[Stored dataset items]
____

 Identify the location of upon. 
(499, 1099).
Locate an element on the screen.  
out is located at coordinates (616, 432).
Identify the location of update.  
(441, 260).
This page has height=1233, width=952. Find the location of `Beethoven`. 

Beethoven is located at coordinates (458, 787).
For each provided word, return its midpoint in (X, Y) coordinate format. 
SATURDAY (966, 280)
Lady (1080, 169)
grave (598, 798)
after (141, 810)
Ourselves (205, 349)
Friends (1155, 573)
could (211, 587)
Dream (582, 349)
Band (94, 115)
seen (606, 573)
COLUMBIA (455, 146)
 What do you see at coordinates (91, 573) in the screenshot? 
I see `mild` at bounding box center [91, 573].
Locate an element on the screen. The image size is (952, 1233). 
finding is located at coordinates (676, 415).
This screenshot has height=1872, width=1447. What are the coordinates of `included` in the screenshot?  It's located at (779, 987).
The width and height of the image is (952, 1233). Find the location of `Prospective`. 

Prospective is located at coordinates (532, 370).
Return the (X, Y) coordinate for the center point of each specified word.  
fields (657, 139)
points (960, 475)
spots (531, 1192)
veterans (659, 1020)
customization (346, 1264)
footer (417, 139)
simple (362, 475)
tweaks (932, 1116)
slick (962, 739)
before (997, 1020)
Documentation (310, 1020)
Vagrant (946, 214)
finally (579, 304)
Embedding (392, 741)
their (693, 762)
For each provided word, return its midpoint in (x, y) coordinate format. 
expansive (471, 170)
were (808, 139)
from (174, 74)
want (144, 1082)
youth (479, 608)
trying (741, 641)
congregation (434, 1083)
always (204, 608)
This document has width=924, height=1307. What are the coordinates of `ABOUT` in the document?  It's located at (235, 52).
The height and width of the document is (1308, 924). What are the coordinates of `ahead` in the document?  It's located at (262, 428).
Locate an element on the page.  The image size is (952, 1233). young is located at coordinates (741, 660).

____

### What you have to do
Output the lines from the one containing "COLUMBIA (455, 146)" through the one containing "finding is located at coordinates (676, 415).", both included, with no changes.

### Reply to the task
COLUMBIA (455, 146)
 What do you see at coordinates (91, 573) in the screenshot? 
I see `mild` at bounding box center [91, 573].
Locate an element on the screen. The image size is (952, 1233). 
finding is located at coordinates (676, 415).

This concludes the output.